D’Amsterdam à Miami en passant par Mexico City, une quarantaine de villes comptent actuellement parmi les membres du réseau. La ville de Bruxelles l’a rejoint en 2009 et a accueilli le journaliste serbe Dejan Anastasijevic, ancien correspondant de guerre. Il a publié de nombreux articles dénonçant les actes de violence perpétrés contre les Albanais du Kosovo avant de témoigner contre Milosevic au Tribunal pénal international pour l’ex-Yougoslavie à La Haye. Son travail d’enquête porte aujourd’hui principalement sur le crime organisé et l’insécurité en Serbie où sa famille et lui font toujours l’objet de menaces.

En signant la charte « Bruxelles, ville refuge » le 12 février dernier, Passa Porta et les quatre universités bruxelloises (ULB, VUB, Université Saint- Louis, Hogeschool-Universiteit Brussel) se sont engagées à accueillir un auteur persécuté pour une période de deux ans « afin de lui permettre de se faire une place à part entière dans un nouvel environnement politique, social et culturel et de lui offrir un espace où il pourra s’exprimer librement et présenter son œuvre littéraire ». Ainsi, après Dejan Anastasijevic en 2009-2010 et le romancier et nouvelliste russe Boris Korkmazov en 2011-2012, Ali Amar, auteur et journaliste marocain de 42 ans, censuré dans son pays pour ses révélations sur les coulisses du pouvoir et de la monarchie, est arrivé à Bruxelles début 2014.

Les problèmes de liberté d’expression auxquels Ali Amar a été confronté au Maroc en tant que journaliste ont été nombreux, à commencer par l’aventure de feu l’hebdomadaire indépendant Le Journal qu’il a cofondé. Selon lui, la raison pour laquelle il a cessé de paraître est éminemment politique, bien que les autorités aient maquillé leur décision judiciaire de mettre les scellés au Journal et d’en interdire définitivement la publication par des arguties financières: « Depuis sa fondation en 1997, Le Journal avait apporté un vent frais dans la presse marocaine alors moribonde, bridée par les tabous et les lignes rouges tracées par le pouvoir. Pendant une dizaine d’années, nous avons constitué un aiguillon pour le régime par nos enquêtes au cœur du système monarchique, économique, sécuritaire… Notre indépendance de ton, nos investigations incessantes, notre refus de suivre aveuglément la propagande d’État sur tant de dossiers sensibles, tout cela a fini par exaspérer l’État profond qui a fini par décréter notre fin. » (1)
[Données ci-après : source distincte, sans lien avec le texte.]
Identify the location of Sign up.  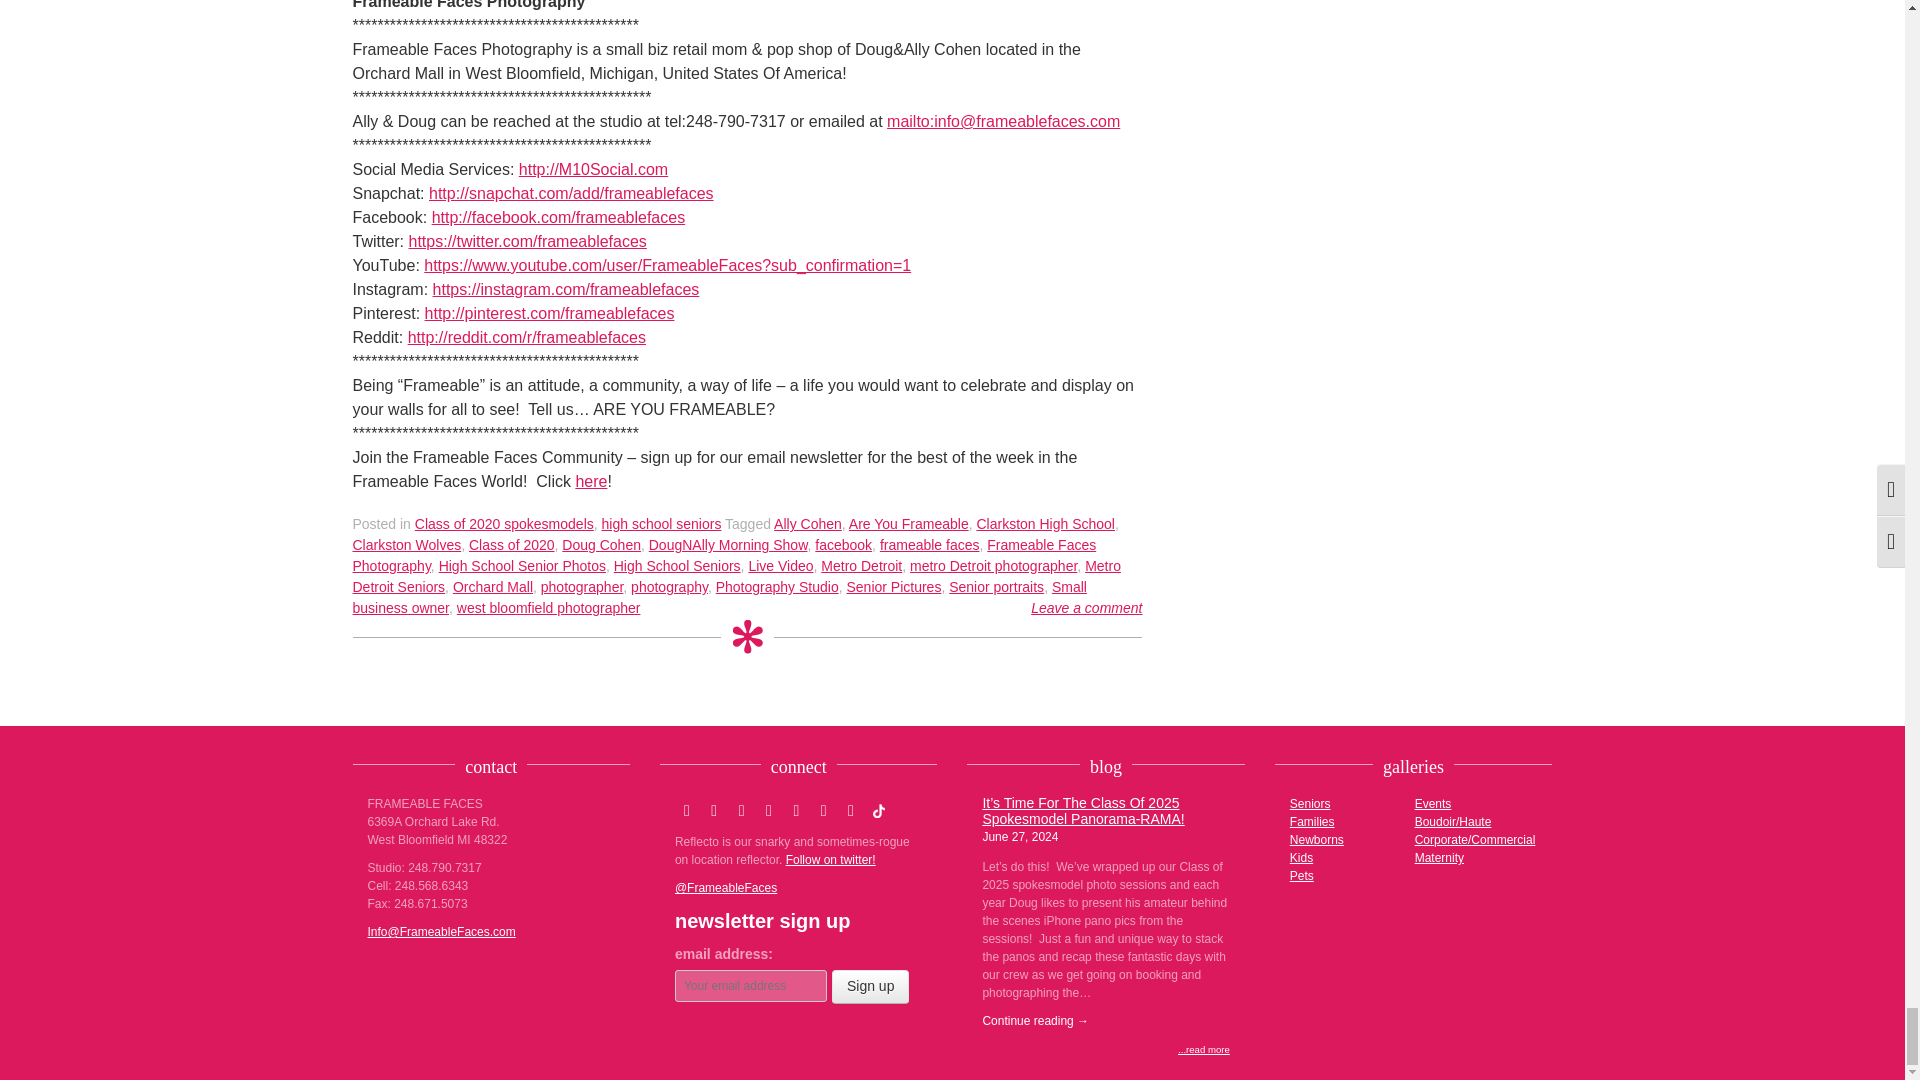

Ses deux livres Mohammed VI, le grand malentendu (édité en France en 2009 et censuré au Maroc) et Paris-Marrakech: luxe, pouvoir et réseaux (coécrit avec le journaliste Jean-Pierre Tuquoi du Monde et publié en 2012, il a malheureusement subi le même sort que le premier au Maroc) lui ont valu l’opprobre du Makhzen. « Il est toujours pour moi significatif de constater que mes livres se trouvent en tête de gondole dans certains grands groupes de librairies à Paris et pas dans les rayons des mêmes enseignes à Casablanca ou Marrakech. C’est toute l’illusion du Maroc d’aujourd’hui où la modernité n’est souvent qu’une façade, constate l’écrivain. Tant la Couronne détient non seulement l’essentiel du pouvoir politique, mais est protégée par un halo de sacralité qui est traduit dans les textes de loi, s’aventurer à enquêter sur le roi du Maroc, sa famille ou son premier cercle vous expose à la censure et à des peines privatives de liberté que ce soit par voie de presse ou par la publication d’ouvrages. »

Ali Amar de manque pas d’inspiration pour mettre à profit sa période de résidence à Bruxelles: « C’est d’abord pour moi une chance, grâce à un partenariat conclu entre les universités bruxelloises et Passa Porta, de pouvoir échanger avec les étudiants et le corps professoral et plus largement avec le public belge. Cette année, la Belgique et le Maroc célèbrent les 50 ans de l’immigration marocaine, l’occasion de revenir sur cette histoire commune, d’en comprendre les enjeux et l’avenir. Je crois que ce genre d’expérience est indispensable dans le dialogue que nous devons instaurer entre intellectuels du Maroc et de Belgique pour dépasser le simple cadre des relations bilatérales entre nos deux pays. » Les conférences qu’il animera en Belgique alimenteront ainsi ses futurs écrits. Dans la tête d’Ali Amar trotte l’idée d’un remake de son second livre, mais cette fois-ci dans le cadre des relations belgo-marocaines.

 


(1) Amélie Dogot, « Ali Amar, réfugié littéraire à Bruxelles », dans Esprit Libre, n°32, avril-mai 2014, pp. 24-25.